Vorliegender Text:
- - - - -

# Ist ein fertiger Regelbaustein überhaupt nötig?



## stephan282 (1 November 2007)

Nabend zusammen! Ich habe folgendes Problem. Um ein 3 Wegeventil in einer Heizungsanlage zu steuern muss ich eine stetige Regelung entwerfen. Es soll folgendes passieren: Von einem Touchpanel bekomme ich als Sollwert z. B. 60° C vorgegeben. Ein PT100 gibt mir als Istwert z.B. 70 °C oder 50 °C vor.Wenn diese 60 °C also unter bzw. überschritten werden, soll das Ventil sich so einstellen ,das wieder die 60 °C erreicht werden. Ich habe schon dermaßen  viel Material hier im Forum oder auch auf zig anderen seiten über den fb41 und den fb58 gelesen, dass ich jetzt nicht richtig weiß wie ich die Sache angehen soll. Ist für solche Regelung denn überhaupt so ein Regelbaustein notwendig? 
Es ist auch das erste Mal, das ich so eine Regelung entwerfen muss. Ich weiß aller Anfang ist  schwer, aber vielleicht könnt ihr mir nützliche Tipps geben.
Gruss an Alle !


----------



## Bitverbieger (1 November 2007)

Mann kann sich ja einen Baustein selber zusammenbauen.
Ich würde einen der Beiden nehmen. Ich glaube der FB41 ist etwas
einfacher.


----------



## stephan282 (1 November 2007)

Mmh! Einen Baustein selber zusammenbauen,ok! Und wie kann ich mir das vorstellen? Habe mich eigentlich auch schon ziemlich in den fb41 reingelesen und rumprobiert, nur leider ohne glückliches Ende. Mein Problem hab ich auch schon bei Siemens Hotline geschildert, und die haben mir den fb58 empfohlen. Wat nu?


----------



## gravieren (1 November 2007)

Hi

Du kannst ja auch mal den PID-Regler der OSCAT-Lib probieren.


www.OSCAT.de


Ist ein guter und einfacher PID-Regler ,  zudem ist der SCL-Quellcode verfügbar.


----------



## AndreK (1 November 2007)

*Du könntest das ganze mit einem Faktor...*

vieleicht einfacher hinbekommen.

Beispiel: Du hast die Ventilstellung im Proggi von 0-100%. Ist es zu kalt, erhöst du in Zeitschritten langsam. Und andersherum wird gesenkt...

Es ist natürlich wichtig die Zeit einigermaßend träge einzustellen um ein überschwingen zu vermeiden (ich benutze sowas ähnliches für Rauchgasreinigungsanlagen, und die sind träge  ).

Einstellbar wäre dann:
- Zeitschritt
- Verstellung
- mann könnte noch delta Schwellwerte mit einbauen um ein schnelleres nachsteuern zu ermöglichen. Am besten als % Vorgabe damit man bei einer anderen Temperaturvorwahl nicht alle Parameter neu einstellen muß...

- - - - -

Die Aufgaben:
1) Aktualisiere im Forumsverlauf alles von „## gravieren (1“ bis hinunter zu „der SCL-Quellcode verfügbar.“ und setze dabei „PID-Baustein“ an die Stelle von „PID-Regler“.
2) Welchen Baustein hat die Siemens-Hotline laut Forumsverlauf empfohlen?
3) Greif den Forumsverlauf über die Regelung des Dreiwegeventils an seinem Ende auf und schreib ihn weiter.

Ausgangsdaten:
- - - - -

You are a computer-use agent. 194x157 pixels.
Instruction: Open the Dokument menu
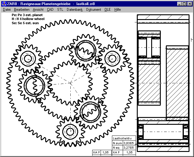point(93,10)

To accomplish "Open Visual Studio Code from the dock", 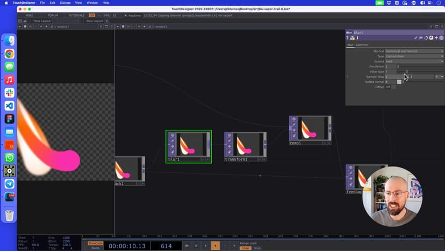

- - - - -

Die Antworten:
1)
## gravieren (1 November 2007)

Hi

Du kannst ja auch mal den PID-Baustein der OSCAT-Lib probieren.


www.OSCAT.de


Ist ein guter und einfacher PID-Baustein ,  zudem ist der SCL-Quellcode verfügbar.

2) Den fb58.

3)
----------



## Onkel Dagobert (1 November 2007)

Hallo stephan,

ich würde dir zu dem FB41 raten. Es ist eigentlich garnicht so schwer, den Regler zum Funktionieren zu bringen. Sollwert, Istwert und Parameter, viel mehr ist eigentlich nicht notwendig. Wo genau liegt dein Problem? "Geht nicht" reicht nicht, um Ratschläge zu geben.

Wie wird das Ventil gesteuert, stetig (0..10V) oder 3-Punkt (Auf/Halt/Zu)?

Was AndreK beschreibt, wird sicherlich in bestimmten Fällen ausreichend funktionieren. Es gleicht jedoch der Quadratur des Kreises  .


Gruß, Onkel


----------



## Zottel (2 November 2007)

Onkel Dagobert schrieb:


> Was AndreK beschreibt, wird sicherlich in bestimmten Fällen ausreichend funktionieren. Es gleicht jedoch der Quadratur des Kreises  .
> 
> 
> Gruß, Onkel



Nö, das mit der Quadratur haben Mathematiker von Euclid bis in die frühe Neuzeit erfolglos probiert, bis man beweisen konnte, daß PI keine rationale Zahl ist.

Das andere ist nicht so schwer:
diff=Soll-ist
if (diff>hysterese) and (pulse) ventilZu;
if (diff<hysterese) and (pulse) ventilAuf;Dabei ist "pulse" ein Signal, das für eine bestimmte Zeit high ist und danach eine normalerweise längere Zeit low, damit man erst mal abwarteten kann, welcher neue Istwert sich einstellt.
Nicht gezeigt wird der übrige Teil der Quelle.